Please restate each entry that follows word for word.

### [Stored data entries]

++++++++

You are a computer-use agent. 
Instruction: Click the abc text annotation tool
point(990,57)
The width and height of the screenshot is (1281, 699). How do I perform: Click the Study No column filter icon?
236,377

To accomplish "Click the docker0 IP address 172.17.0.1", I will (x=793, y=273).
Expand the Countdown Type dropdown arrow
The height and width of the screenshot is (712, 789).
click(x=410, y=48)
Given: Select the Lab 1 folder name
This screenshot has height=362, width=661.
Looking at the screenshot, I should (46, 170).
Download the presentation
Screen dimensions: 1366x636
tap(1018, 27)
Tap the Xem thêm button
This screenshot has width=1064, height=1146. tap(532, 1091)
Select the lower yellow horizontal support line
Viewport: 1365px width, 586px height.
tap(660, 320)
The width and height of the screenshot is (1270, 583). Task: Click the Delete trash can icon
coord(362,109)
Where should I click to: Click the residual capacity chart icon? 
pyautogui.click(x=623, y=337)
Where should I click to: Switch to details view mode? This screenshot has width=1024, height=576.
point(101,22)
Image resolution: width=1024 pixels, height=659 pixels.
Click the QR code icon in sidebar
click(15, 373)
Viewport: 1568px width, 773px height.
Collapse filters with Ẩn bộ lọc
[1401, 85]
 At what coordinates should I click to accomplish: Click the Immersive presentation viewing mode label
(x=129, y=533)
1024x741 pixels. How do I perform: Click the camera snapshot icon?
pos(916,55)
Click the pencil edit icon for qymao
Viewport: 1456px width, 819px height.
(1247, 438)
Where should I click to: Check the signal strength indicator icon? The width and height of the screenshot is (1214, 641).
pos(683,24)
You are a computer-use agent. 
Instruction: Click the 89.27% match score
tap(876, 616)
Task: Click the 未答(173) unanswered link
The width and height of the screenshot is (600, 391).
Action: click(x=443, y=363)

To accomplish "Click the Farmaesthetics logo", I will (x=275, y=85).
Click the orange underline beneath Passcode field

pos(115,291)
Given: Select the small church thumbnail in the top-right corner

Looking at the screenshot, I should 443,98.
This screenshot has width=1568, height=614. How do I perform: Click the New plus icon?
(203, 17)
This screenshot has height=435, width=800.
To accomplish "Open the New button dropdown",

++++++++

### [FINAL ANSWER]
You are a computer-use agent. 
Instruction: Click the abc text annotation tool
point(990,57)
The width and height of the screenshot is (1281, 699). How do I perform: Click the Study No column filter icon?
236,377

To accomplish "Click the docker0 IP address 172.17.0.1", I will (x=793, y=273).
Expand the Countdown Type dropdown arrow
The height and width of the screenshot is (712, 789).
click(x=410, y=48)
Given: Select the Lab 1 folder name
This screenshot has height=362, width=661.
Looking at the screenshot, I should (46, 170).
Download the presentation
Screen dimensions: 1366x636
tap(1018, 27)
Tap the Xem thêm button
This screenshot has width=1064, height=1146. tap(532, 1091)
Select the lower yellow horizontal support line
Viewport: 1365px width, 586px height.
tap(660, 320)
The width and height of the screenshot is (1270, 583). Task: Click the Delete trash can icon
coord(362,109)
Where should I click to: Click the residual capacity chart icon? 
pyautogui.click(x=623, y=337)
Where should I click to: Switch to details view mode? This screenshot has width=1024, height=576.
point(101,22)
Image resolution: width=1024 pixels, height=659 pixels.
Click the QR code icon in sidebar
click(15, 373)
Viewport: 1568px width, 773px height.
Collapse filters with Ẩn bộ lọc
[1401, 85]
 At what coordinates should I click to accomplish: Click the Immersive presentation viewing mode label
(x=129, y=533)
1024x741 pixels. How do I perform: Click the camera snapshot icon?
pos(916,55)
Click the pencil edit icon for qymao
Viewport: 1456px width, 819px height.
(1247, 438)
Where should I click to: Check the signal strength indicator icon? The width and height of the screenshot is (1214, 641).
pos(683,24)
You are a computer-use agent. 
Instruction: Click the 89.27% match score
tap(876, 616)
Task: Click the 未答(173) unanswered link
The width and height of the screenshot is (600, 391).
Action: click(x=443, y=363)

To accomplish "Click the Farmaesthetics logo", I will (x=275, y=85).
Click the orange underline beneath Passcode field

pos(115,291)
Given: Select the small church thumbnail in the top-right corner

Looking at the screenshot, I should 443,98.
This screenshot has width=1568, height=614. How do I perform: Click the New plus icon?
(203, 17)
This screenshot has height=435, width=800.
To accomplish "Open the New button dropdown",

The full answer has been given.